Text block:
>> start

Redesigning the way we check out and save for later
Coupon shopping is a core part of the shopping experience and the business model. It's rare for a customer to pay full price for anything but the process to get there was full of friction.
Our UX team wasn't embedded in a product team like most tech companies, instead we were in between the business teams and the Product Manager. Some of our engineering teams were on-site but most of them were in other countries.
• Conversion rate
• Sales
I defined the vision and brought it to life. I collaborated with our research team, business stakeholders, leadership, Customer Service and designers on other experiences.
On and off for about 4 years with more rapid updates near the final 3 months.
• Wireframes and final screen UI from Figma
• Usability Test assets
• Customer Journey Maps and Flow Diagrams
Increase in conversion
Year-Over-Year sales
Experiments in 14 weeks
The project lasted about 4 years from inception to launch and it required dozens of compromises, a great deal of stakeholder buy-in and an insane amount of back and forth during development.

>> end

Data:
>> start

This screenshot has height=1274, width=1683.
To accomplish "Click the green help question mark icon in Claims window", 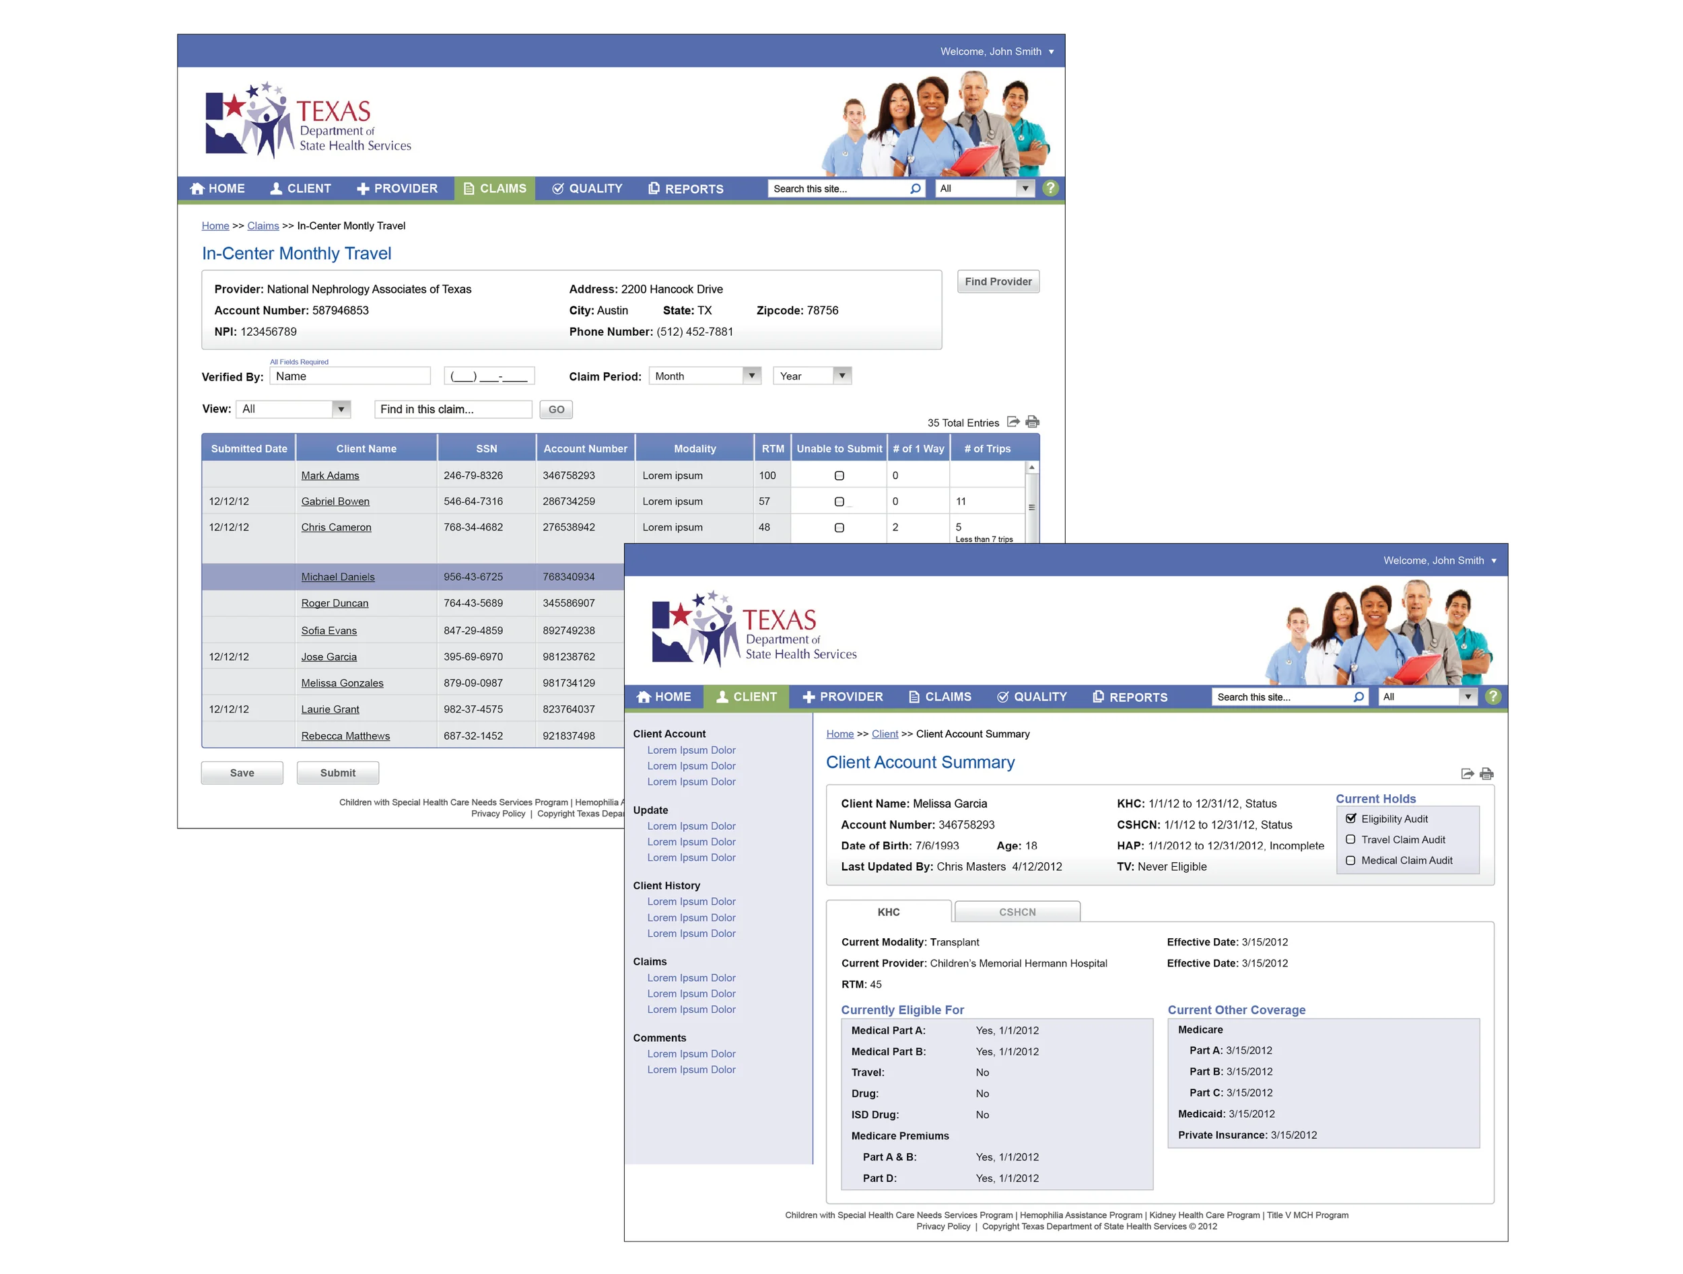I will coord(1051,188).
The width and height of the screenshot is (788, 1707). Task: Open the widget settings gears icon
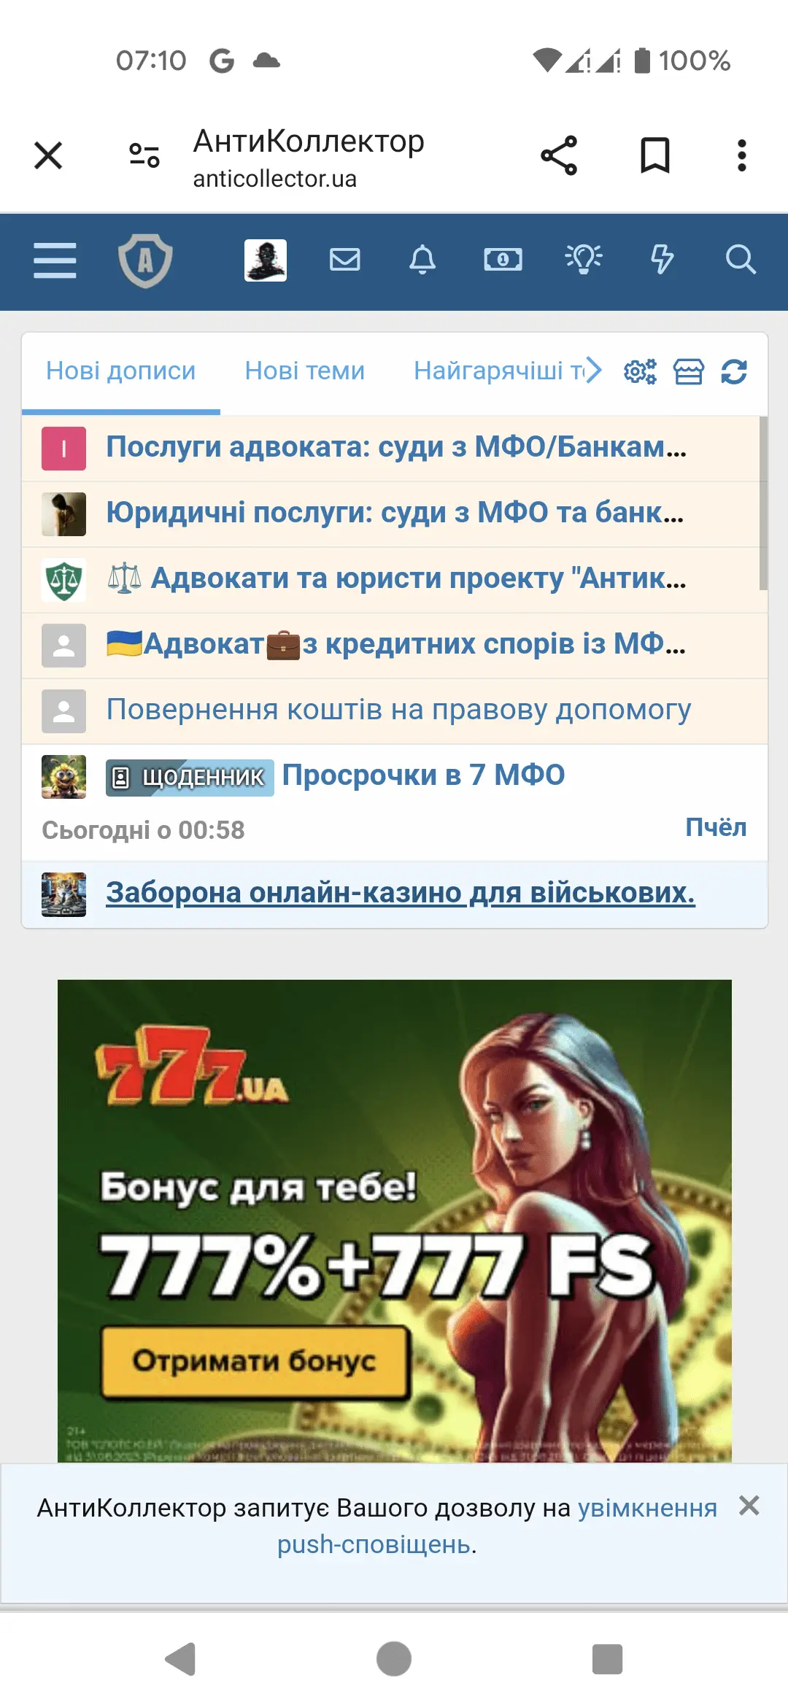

>> end

Problem set:
1/ In the checkout redesign case study, how long did the project take from inception to launch?
2/ Please duplicate the portion of the checkout redesign case study that opens with the words containing "Our UX team" and closes with "final 3 months.".
3/ Decide whether each statement agrees with the checkout redesign case study, answering yes or no and quoting the words that settle it: (a) Most of the engineering teams worked on-site. (b) The UX team sat between the business teams and the Product Manager. (c) Customers usually pay full price.

Answers for the exercise:
1/ About 4 years.

2/
Our UX team wasn't embedded in a product team like most tech companies, instead we were in between the business teams and the Product Manager. Some of our engineering teams were on-site but most of them were in other countries.
• Conversion rate
• Sales
I defined the vision and brought it to life. I collaborated with our research team, business stakeholders, leadership, Customer Service and designers on other experiences.
On and off for about 4 years with more rapid updates near the final 3 months.

3/
(a) No: "Some of our engineering teams were on-site but most of them were in other countries."
(b) Yes: "instead we were in between the business teams and the Product Manager."
(c) No: "It's rare for a customer to pay full price for anything"